バトルスタディー

 訓練所の中に入った瞬間、観客スペースから大きな声援が巻き起こる。ガラス張りの仕切りから見える観客は、多すぎてゲロのように見えた。


「王馬様ー! 頑張ってー!!」


「キャー! 王馬様ー!!」


「なんなのアイツ! 王馬様にたてついて! 王馬様ー! やっちゃってー!」


 嘘みたいにテンプレな応援の仕方。そして、それと同時に聞こえる俺への罵倒。しかし、俺はそれに動じることなく、たくさんの客にこの戦いを見てもらえる幸福に身を委ねていた。


(客が多いのは好都合…….俺の戦いを目の当たりにする観客は多いほうがいいからな)


「ルールはどうしますか?」


「なんでも、あんたに有利なルールでいいぜ?」


 隙さえあればすかさず煽る。こうすることで俺に有利に働くからだ。


「なっ……なんて世間知らずな!!」


「このゴミ! 恥を知れ!!」


「王馬様! こんなやつ、丸めた新聞紙みたいにしてやってください!!」


 俺の舐めた言動を聞き、周りは大バッシングを俺にぶつけてくる。そうだそうだ、もっと俺を目の敵にしろ。そうすることで、俺の価値は天にも昇るものになる。


「……はぁ、あなたは本当に恥をかくのが得意なのですわね……では、一撃当てたら勝ちでどうでしょうか?」


「りょーかーい」


 俺と王馬は持ち場につき、審判役の子がスタートの合図を送った。


「試合開始!!」


「一瞬で終わらせてあげますわ」


「そういうの負けフラグって言うんだぞ」


 互いに台詞を吐きかけ、その決戦の火蓋が切られた。









 ――――









「プププ……あはははははは!! なにあの人! ヒハハハハ!!」


 天子先輩は笑いを堪えきれず、足をばたつかせて大爆笑していた。沙月先輩に対して吐いた言葉がよほど面白かったらしい。


「なんというか……まぁ……」


「……命知らず」


 あの発言には正直、私も驚いていた。彼は勝算のない相手を怒らせるほど浅はかな考えの持ち主ではない。なのに沙月先輩を煽るような言葉を何度も吐いている。と、すると……

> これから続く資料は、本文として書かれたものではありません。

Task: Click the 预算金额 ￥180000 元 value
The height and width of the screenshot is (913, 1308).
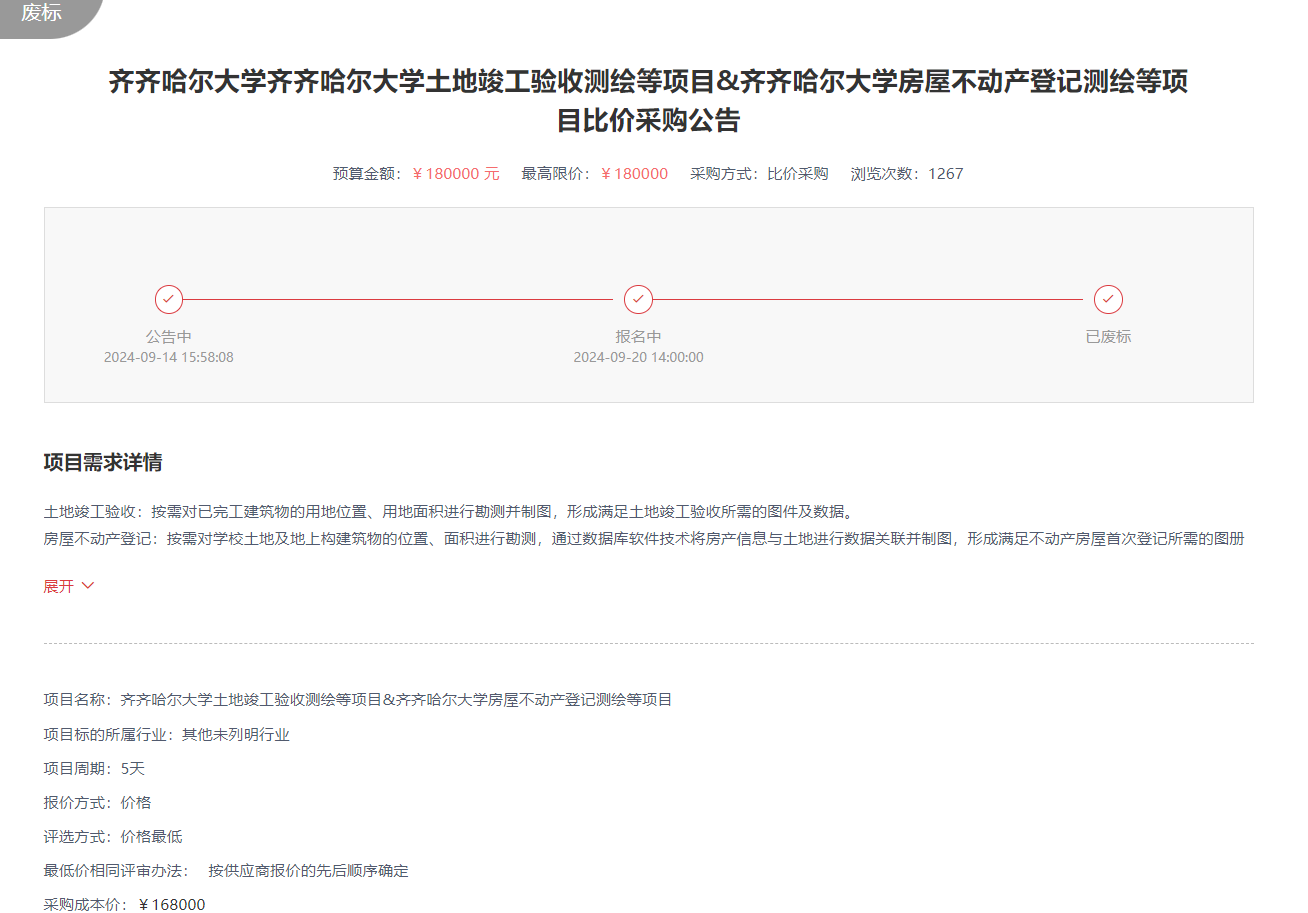Action: pyautogui.click(x=456, y=174)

(沙月先輩を勝てる相手だと判断した……? あの沙月先輩を?)


 もちろん、彼が負けるビジョンなど私には思い付かない。だが、沙月先輩は神奈川派閥では誰しもが認める絶対強者だ。少し前に旋木先輩との戦いを見た分、私は沙月先輩の強さをよりよく知っている。


 確かに彼の強さも折り紙付きだ。だが、だからといって、攻撃を無効化する沙月先輩に勝てるかと言われると言葉に詰まってしまう。


(彼はインファイター……攻撃を無効化する沙月先輩とは相性が悪い……)


 最初に勝つと考えたものの、考えれば考えるほど、沙月先輩の有利さが目立つ。正直、私の心は揺らいでいた。そんな時、旋木先輩の方から声が聞こえた。


「ねぇねぇ、みんなはあの人が勝てると思う?」


「いやー……勝てないと思います! さすがに!」


「ふむふむ……紫音は?」


「……みんなと同じ考えだとつまらないから、私は勝つ方にしとく」


「なるほどなるほどーーで、ひよりは?」


「私は……彼」


 彼が勝つ、そう答えようとした瞬間、私の喉が言葉を放つを止めた。最初のほうに勝つと思っていたくせに、心が揺らぎ、本当に彼が勝つのかと疑問を持ってしまったのだ。


(どうしたの? 彼が勝つのに、彼は勝つのに――)


『彼はそんなに弱い人間なのか?』


 そして、心の中の私が私に問いかけた。その言葉に、私はハッとなる。


 そうだ。彼はどんな時も、逆境を覆してきた。牛に殺されかけた時も、東京で助けにきた時も、ボロボロになりながらも最終的に彼が立っていた。


 そんな彼が負ける? 馬鹿な、そんなはずはない。


(彼は勝つ。いつだって、どんな時も)


 私はそう心に決め、改めて旋木先輩の問いに返答した。



「彼は強いです。だから負けません。だから――勝ちます」



 その返しに、3人とも目をまん丸にして驚いていた。